Chiyo-Ni, une femme éprise de poésie
CHIYO-NI
Une femme éprise de poésie
Restons vivants ! le cri des amis poètes en ces temps troublés… trouver en ce ciel gris, raison d’espérer. Le muguet déjà défleuri, dit une autre amie, j’ai cueilli mes premières roses et pivoines. Longue vie aux fleurs de l’été qui viendra !
Comme ils sont beaux
les rêves que je fais encore
de printemps en fleurs
Et si je m’offrais un bouquet de haïkus ? Tout un jardin ? Celui de Chiyo-Ni, justement. Me ressourcer à ce liseron :
Au seau du puits
un volubilis enroulé
J’irai quêter l’eau
Ah ! Croire encore que demain, les hommes se partageront un peu d’eau de leur puits.
Les haïkus cités ci-dessus sont puisés au recueil
CHIYO-NI
Une femme éprise de poésie
(paru en 2017 aux Éditions Pippa)
Un beau titre qu’ont choisi Monique Leroux-Serres et Grace Keiko pour cette suite de deux cents haïkus de la poétesse, qu’elles ont traduit et qu’elles présentent ici. Un inoubliable voyage dans la poésie de cette femme du XVIIIe siècle, venant d’un Japon devenu mythique à nos yeux d’occidentaux, pratiquant avec sagesse l’art de rester vivants.
L’ouvrage commence par une biographie de Chiyo-Ni, tombée dans « l’étang » de la poésie et de la peinture dès sa plus tendre enfance, ses parents tenant un atelier de montage de rouleaux de calligraphie.
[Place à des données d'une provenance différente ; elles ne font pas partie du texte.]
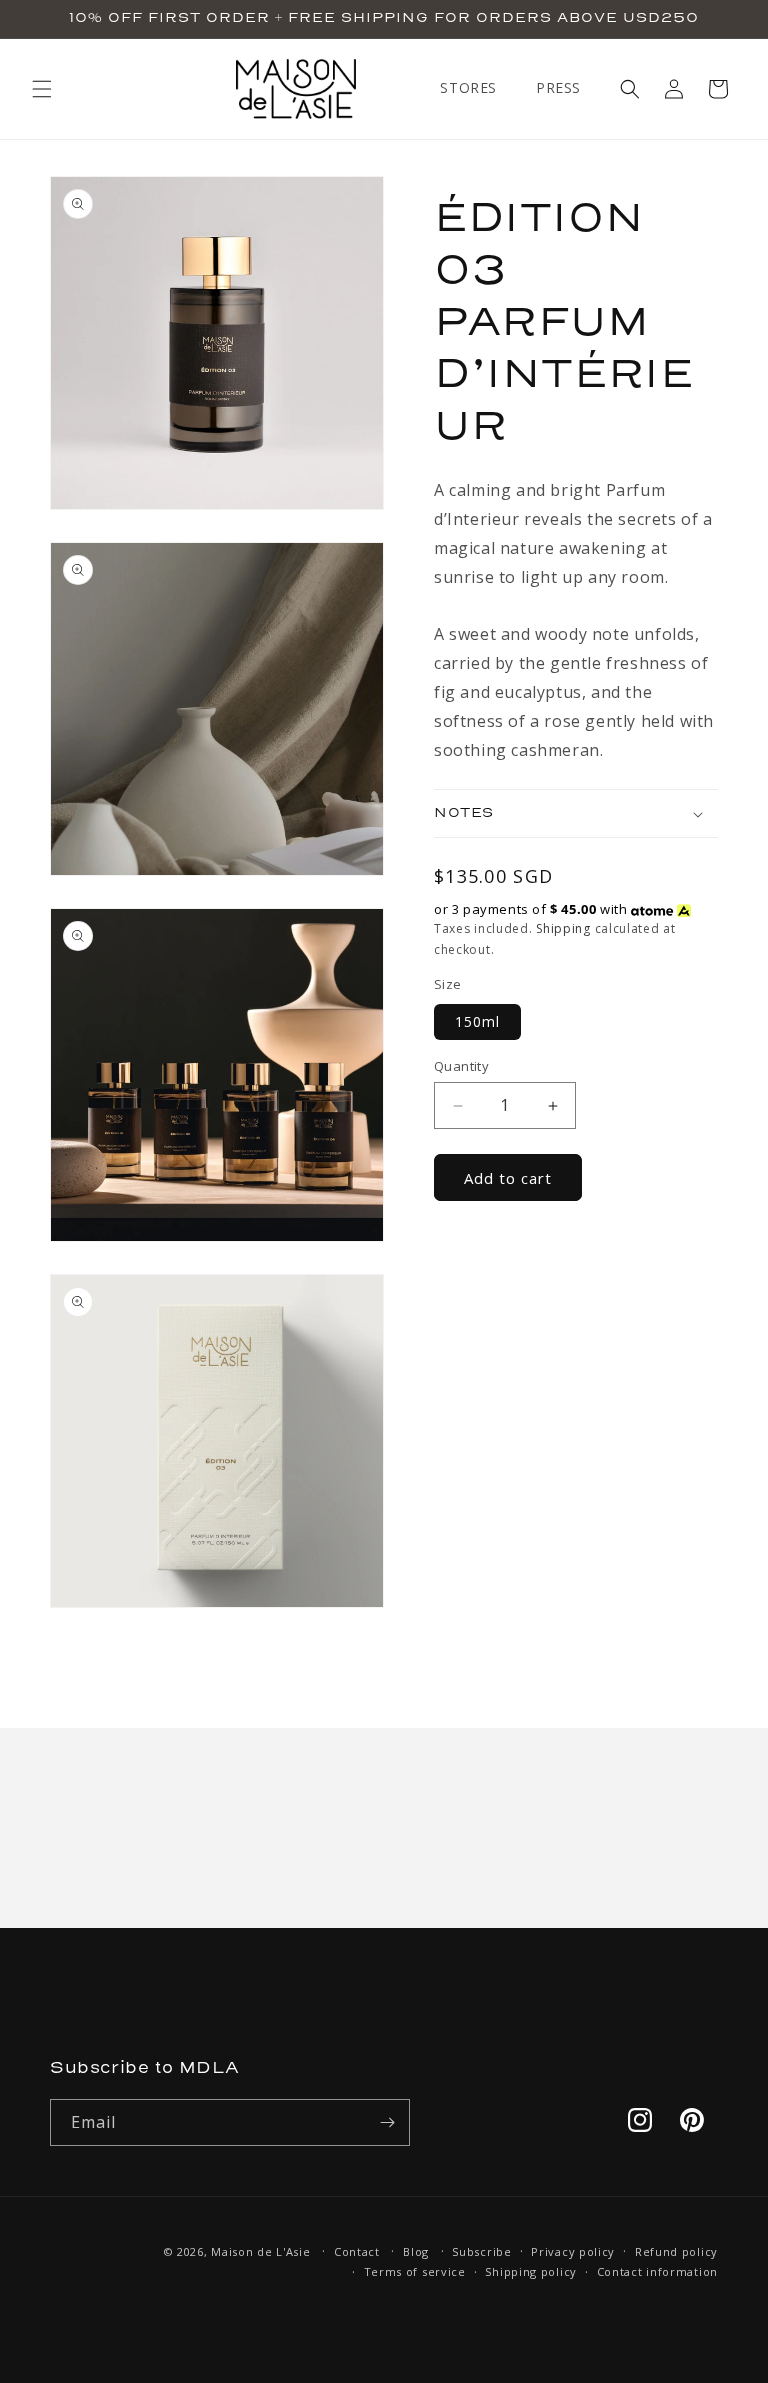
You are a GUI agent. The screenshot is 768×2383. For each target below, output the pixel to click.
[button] (42, 89)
Étonnant parcours que celui de cette femme qui sera tour à tour chef d’entreprise, nonne, professeur, voyageuse et… avant tout, haijin et calligraphe. Une vie accomplie « bien qu’elle soit une femme », à sa façon de femme, sans rien renier de sa féminité.
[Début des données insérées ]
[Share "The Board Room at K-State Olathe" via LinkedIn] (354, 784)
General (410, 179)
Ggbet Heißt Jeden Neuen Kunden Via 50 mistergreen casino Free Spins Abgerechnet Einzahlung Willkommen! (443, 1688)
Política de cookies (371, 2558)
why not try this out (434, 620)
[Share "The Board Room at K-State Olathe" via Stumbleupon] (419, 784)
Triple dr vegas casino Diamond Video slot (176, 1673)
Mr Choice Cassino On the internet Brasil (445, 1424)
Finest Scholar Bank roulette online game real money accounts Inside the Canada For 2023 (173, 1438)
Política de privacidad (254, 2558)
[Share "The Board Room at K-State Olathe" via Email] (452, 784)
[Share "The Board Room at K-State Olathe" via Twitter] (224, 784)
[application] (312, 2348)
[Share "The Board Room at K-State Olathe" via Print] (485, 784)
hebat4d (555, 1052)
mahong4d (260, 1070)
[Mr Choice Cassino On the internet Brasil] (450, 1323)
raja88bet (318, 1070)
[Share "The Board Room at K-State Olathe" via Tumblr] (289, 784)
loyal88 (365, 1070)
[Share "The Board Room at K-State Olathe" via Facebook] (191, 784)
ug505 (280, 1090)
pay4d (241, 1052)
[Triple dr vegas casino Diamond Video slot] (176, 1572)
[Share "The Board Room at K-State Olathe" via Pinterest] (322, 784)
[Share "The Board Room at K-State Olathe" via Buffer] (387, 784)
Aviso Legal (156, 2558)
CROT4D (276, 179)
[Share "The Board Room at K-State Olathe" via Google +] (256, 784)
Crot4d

La présentation des textes de Chiyo-Ni par Monique Leroux-Serres et Grace Keiko, rompt avec le classement traditionnel par saisons… pour le plus grand bonheur de la petite faiseuse de haïkus réunionnaise que je suis, aux saisons décalées d’un autre hémisphère.
Les haïkus retenus — « Nous avons évités de reprendre beaucoup de haïkus déjà présentés dans des ouvrages en français », disent les auteures — sont mis en scène en deux parties :
La beauté du monde (paysages… fleurs, plantes, arbres… oiseaux, insectes) et La vie humaine (vie quotidienne, vie de femme, vie de poète, vie spirituelle)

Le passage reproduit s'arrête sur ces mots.